__Materials provided__.

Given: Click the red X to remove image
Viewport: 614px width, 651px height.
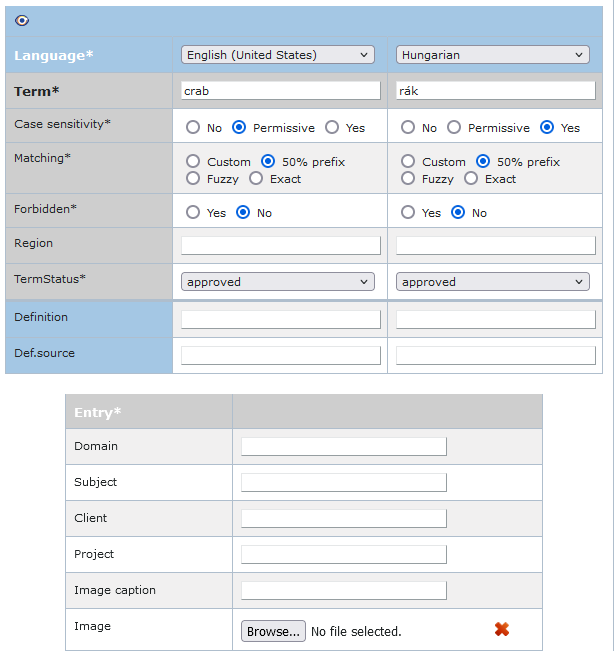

...

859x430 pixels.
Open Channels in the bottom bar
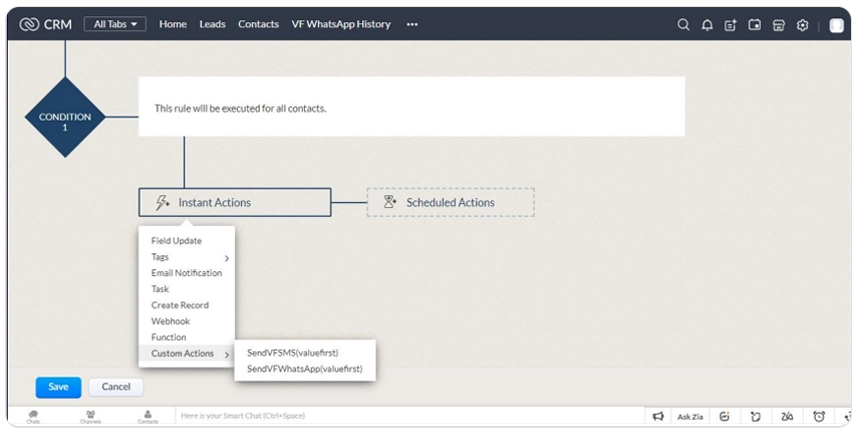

---

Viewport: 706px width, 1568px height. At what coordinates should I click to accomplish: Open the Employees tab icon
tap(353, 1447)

__Exercise__. From the listing above, the lines starting with the one that has "Given: Click the red X to remove image" and running through the one that has "Viewport: 614px width, 651px height." should be copied exactly, ends included.

__Written reply__.
Given: Click the red X to remove image
Viewport: 614px width, 651px height.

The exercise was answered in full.